Site information
- Type: Military base
- Controlled by: Turkish Navy

Location
- Coordinates: 38°38′02″N 26°46′00″E﻿ / ﻿38.63390°N 26.76677°E

= Foça Naval Base =

Foça Naval Base (Foça Deniz Üssü) is a base of the Turkish Navy on the eastern coast of Aegean Sea, 4.2 km south by south-east of Foça in İzmir Province. The base is home to the Marines (Naval Infantry) for amphibious operations.

At the Foça Naval Base, the Southern Sea Area Command of the Turkish Navy maintains several Marines and Special Operations units.

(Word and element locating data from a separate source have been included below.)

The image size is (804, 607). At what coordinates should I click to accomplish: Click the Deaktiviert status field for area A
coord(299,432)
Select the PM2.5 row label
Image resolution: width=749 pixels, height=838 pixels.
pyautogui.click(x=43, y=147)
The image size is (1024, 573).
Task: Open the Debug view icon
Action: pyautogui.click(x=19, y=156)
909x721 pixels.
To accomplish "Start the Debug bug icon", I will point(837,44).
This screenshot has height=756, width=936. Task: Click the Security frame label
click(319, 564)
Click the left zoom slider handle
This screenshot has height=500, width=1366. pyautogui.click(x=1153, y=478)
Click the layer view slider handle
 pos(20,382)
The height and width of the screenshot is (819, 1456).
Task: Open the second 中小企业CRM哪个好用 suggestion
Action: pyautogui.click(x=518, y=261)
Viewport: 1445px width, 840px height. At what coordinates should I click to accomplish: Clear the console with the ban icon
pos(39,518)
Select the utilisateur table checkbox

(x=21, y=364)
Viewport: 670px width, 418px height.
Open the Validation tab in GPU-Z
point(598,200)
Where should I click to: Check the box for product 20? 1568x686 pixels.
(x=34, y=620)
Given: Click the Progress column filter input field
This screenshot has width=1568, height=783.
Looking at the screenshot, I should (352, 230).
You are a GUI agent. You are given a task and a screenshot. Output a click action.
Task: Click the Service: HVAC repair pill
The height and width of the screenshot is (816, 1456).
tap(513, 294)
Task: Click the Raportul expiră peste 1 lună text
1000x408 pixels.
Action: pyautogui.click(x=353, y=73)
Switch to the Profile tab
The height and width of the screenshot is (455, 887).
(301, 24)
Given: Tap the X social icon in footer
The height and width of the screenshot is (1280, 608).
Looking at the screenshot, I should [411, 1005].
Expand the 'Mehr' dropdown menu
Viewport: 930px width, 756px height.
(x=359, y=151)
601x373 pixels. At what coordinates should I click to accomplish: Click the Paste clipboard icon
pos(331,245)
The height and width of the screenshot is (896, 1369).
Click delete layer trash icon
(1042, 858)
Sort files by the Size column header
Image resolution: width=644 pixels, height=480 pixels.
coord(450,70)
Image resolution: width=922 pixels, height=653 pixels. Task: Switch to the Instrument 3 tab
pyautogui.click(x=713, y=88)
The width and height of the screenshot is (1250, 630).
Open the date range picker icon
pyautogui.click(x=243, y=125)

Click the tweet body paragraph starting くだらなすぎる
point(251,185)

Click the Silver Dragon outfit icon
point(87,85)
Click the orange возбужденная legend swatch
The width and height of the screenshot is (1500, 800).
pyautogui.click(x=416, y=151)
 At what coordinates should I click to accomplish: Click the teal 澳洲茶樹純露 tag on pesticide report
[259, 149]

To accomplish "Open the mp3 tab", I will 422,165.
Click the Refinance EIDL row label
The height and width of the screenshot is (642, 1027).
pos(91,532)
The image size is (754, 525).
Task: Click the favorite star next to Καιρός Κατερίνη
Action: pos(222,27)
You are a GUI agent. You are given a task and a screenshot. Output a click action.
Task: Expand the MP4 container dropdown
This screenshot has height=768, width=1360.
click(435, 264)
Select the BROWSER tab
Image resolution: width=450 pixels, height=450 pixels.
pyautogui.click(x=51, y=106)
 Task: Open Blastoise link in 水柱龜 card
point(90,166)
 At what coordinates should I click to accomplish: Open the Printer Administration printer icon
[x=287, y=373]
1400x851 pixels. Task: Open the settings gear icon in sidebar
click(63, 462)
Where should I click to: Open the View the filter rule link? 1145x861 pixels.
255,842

- Amphibious Marines Brigade (Amfibi Deniz Piyade Tugayı) consisting of 4,500 men, three amphibious battalions, a main battle tank battalion, an artillery battalion, a support battalion and other company-sized units,
- Underwater Attack Commando Detachment (Su Altı Taarruz} - SAT). The missions of the SAT include the acquisition of military intelligence, amphibious assault, counter-terrorism and VIP protection.
- Underwater Defense Commando Detachment (Su Altı Savunma - SAS)

Homeported vessels are various landing ships and crafts of LST, LCT and LCM.